[[ Record set, beginning ]]

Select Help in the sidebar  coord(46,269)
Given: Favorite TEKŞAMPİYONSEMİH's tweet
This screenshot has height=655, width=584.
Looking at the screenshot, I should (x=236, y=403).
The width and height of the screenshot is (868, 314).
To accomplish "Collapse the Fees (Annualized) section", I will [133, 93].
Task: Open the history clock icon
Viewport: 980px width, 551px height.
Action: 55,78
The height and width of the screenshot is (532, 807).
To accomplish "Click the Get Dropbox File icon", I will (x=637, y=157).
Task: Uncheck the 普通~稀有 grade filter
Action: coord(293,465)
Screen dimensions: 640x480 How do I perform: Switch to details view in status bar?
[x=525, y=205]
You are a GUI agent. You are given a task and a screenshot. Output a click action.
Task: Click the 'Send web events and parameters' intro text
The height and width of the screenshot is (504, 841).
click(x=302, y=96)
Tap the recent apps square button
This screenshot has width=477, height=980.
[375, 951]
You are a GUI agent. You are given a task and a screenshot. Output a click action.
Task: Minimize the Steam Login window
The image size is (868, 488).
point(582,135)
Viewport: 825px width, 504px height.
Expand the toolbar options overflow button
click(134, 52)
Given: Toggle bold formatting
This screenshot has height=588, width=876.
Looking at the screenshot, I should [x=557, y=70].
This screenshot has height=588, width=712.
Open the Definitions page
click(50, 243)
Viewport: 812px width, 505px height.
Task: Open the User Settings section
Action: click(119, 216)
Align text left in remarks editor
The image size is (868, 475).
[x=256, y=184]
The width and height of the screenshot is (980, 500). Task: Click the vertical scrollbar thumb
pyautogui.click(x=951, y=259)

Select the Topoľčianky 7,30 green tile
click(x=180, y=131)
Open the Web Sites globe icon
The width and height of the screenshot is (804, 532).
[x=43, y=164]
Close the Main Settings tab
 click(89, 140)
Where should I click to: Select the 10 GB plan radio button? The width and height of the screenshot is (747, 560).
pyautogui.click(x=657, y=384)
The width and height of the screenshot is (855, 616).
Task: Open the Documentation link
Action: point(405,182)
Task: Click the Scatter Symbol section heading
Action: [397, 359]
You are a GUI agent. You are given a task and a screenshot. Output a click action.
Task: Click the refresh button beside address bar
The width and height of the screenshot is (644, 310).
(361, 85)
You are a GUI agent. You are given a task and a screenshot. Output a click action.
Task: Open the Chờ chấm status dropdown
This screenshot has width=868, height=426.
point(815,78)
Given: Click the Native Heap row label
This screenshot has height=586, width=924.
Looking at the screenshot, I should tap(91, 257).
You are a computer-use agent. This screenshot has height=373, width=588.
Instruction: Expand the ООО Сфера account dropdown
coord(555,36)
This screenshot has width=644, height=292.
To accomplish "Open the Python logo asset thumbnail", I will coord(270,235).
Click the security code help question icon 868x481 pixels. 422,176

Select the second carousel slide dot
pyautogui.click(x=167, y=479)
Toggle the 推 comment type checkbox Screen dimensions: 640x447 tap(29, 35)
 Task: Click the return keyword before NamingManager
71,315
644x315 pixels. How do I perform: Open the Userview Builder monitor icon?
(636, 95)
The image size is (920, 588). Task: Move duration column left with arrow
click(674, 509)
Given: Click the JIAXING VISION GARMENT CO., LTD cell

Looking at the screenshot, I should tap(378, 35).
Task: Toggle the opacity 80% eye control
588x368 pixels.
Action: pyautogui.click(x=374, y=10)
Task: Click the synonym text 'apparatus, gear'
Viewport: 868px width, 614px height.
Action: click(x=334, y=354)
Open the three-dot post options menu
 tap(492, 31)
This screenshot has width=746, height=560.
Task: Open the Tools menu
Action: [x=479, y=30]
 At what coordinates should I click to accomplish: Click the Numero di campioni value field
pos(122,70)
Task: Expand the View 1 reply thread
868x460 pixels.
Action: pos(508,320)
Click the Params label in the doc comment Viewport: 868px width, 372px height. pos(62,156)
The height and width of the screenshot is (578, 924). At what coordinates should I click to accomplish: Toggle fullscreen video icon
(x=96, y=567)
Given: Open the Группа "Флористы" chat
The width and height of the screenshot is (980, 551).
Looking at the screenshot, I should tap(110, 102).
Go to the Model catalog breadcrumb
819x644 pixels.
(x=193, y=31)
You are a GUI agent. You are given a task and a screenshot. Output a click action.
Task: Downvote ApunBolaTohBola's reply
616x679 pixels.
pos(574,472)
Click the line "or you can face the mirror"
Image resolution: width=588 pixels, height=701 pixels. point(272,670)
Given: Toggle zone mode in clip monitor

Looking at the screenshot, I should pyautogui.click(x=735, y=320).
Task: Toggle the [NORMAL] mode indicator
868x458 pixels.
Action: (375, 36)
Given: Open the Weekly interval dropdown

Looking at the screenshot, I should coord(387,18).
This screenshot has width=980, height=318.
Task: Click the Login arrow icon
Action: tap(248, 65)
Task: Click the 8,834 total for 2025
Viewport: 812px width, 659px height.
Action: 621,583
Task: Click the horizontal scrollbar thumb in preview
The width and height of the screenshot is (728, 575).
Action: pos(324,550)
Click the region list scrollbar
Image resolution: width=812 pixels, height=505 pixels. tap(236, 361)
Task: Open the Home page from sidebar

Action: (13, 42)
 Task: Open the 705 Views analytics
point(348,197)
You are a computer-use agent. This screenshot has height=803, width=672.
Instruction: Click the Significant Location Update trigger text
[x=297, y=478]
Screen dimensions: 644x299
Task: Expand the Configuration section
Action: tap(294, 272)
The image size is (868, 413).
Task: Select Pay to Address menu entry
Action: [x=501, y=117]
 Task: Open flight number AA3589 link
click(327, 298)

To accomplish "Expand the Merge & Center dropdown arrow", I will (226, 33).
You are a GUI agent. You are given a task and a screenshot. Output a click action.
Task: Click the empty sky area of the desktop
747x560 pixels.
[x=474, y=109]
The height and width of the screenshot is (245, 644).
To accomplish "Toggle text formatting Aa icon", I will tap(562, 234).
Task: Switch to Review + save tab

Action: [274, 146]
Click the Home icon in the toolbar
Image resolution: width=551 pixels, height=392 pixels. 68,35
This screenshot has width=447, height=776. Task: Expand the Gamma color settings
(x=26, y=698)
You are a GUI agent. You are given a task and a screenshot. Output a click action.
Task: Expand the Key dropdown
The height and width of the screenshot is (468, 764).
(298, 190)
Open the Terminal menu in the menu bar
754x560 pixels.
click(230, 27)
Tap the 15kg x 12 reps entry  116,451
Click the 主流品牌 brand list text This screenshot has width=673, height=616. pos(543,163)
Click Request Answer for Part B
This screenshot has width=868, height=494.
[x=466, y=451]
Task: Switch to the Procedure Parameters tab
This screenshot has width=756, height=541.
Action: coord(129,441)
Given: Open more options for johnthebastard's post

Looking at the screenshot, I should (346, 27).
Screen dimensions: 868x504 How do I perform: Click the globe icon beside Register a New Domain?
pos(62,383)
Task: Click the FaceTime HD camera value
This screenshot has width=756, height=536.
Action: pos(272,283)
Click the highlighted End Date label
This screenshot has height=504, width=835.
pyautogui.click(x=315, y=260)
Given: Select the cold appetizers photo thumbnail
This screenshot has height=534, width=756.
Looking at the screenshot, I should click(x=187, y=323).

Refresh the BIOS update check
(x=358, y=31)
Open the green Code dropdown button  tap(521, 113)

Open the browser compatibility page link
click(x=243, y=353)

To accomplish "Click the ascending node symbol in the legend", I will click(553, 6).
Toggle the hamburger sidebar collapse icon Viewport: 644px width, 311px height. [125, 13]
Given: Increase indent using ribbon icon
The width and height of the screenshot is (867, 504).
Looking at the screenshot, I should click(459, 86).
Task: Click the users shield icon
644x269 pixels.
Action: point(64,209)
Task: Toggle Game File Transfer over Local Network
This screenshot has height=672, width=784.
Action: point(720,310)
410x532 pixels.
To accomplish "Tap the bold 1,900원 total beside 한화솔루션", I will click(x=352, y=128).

[[ Record set, end ]]

- [Work order]: Every line in the listing that holds "reply" belongs in the answer.

- [Exercise answer]:
Task: Expand the View 1 reply thread
Task: Downvote ApunBolaTohBola's reply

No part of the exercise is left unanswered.